Nevertheless, this research confirms something else that feminists often argue, which is that gender discrimination suits men no more than it suits women. It’s dreadful to think of all the girls and women who continue to be denied an education because of their gender, or because they believe it’s not what girls should want. (It is rather heartening, though, that many hundreds of years of such discrimination do not seem to have diminished our brainpower one jot.) But it’s dreadful, too, to think of all the boys and men who continue to be conscripted into war because of their gender, whether by a state or because they themselves believe that that’s what men should do.

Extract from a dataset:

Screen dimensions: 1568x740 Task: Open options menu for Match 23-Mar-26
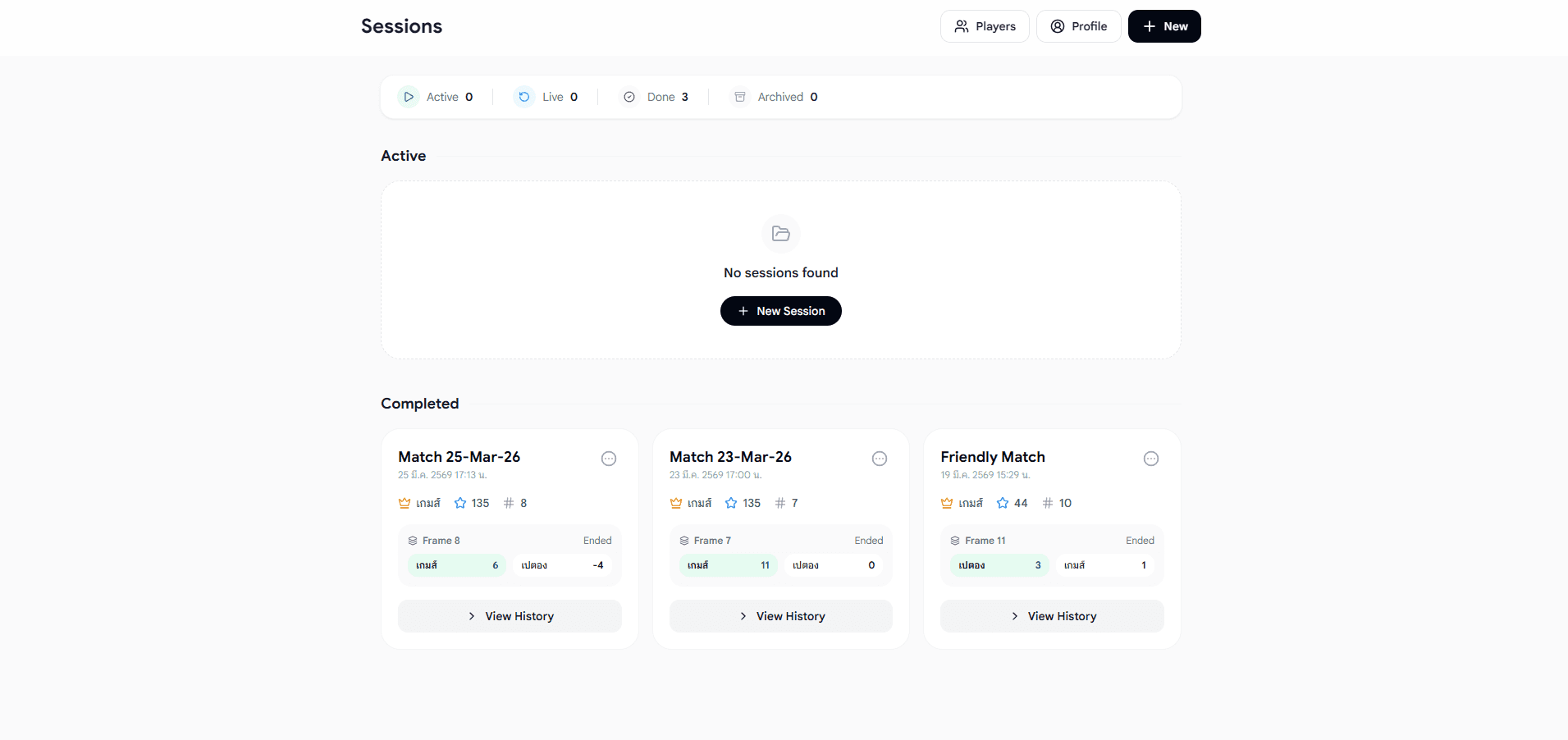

It’s notable, of course, that the fundamentalist group that worries the world most at the moment, Islamic State, seeks both to deny education to women and glorify war for men. It seeks also to eradicate individuality, by lionising those who are prepared to eradicate themselves as long as they can kill others in the process. I suppose Isis’s obsession with “othering” can be seen as a consequence of its members feeling that, as Muslims, they are “othered” themselves. It’s how they justify their cruelty to themselves anyway, and how they recruit.

It’s easy to feel despondent about the state of the world. But there are times when I feel very hopeful, and choose to see human anger and violence as a rearguard action against a growing understanding that our strength lies in our diversity, and that our diversity can only be accommodated if everyone gets to have their say and be heard, and everybody gets to use their own unique brain as well as they can use it.

That’s why, in feminism, the idea of intersectionality is so important. It helps people to focus on difference rather than similarity, to understand that a marginal issue for one person is an important issue for another, to understand that something one person takes for granted is something another person can’t allow themselves even to dream of. A feminism that claims to speak for all women speaks only for the voices who dominate. Women, their brains, their environments, their experiences, are as broad as humanity. A powerful woman can damage a vulnerable woman as casually as a chauvinistic man can.

It’s true that intersectional feminism can be as self-righteous as any other intellectual framework, and as gleeful about hunting out and berating “the other”. But that’s just how people are. Perhaps fully acknowledging and understanding how people are is the first giant step towards changing it. What all humans have in common is that we know only what it’s like to be ourselves.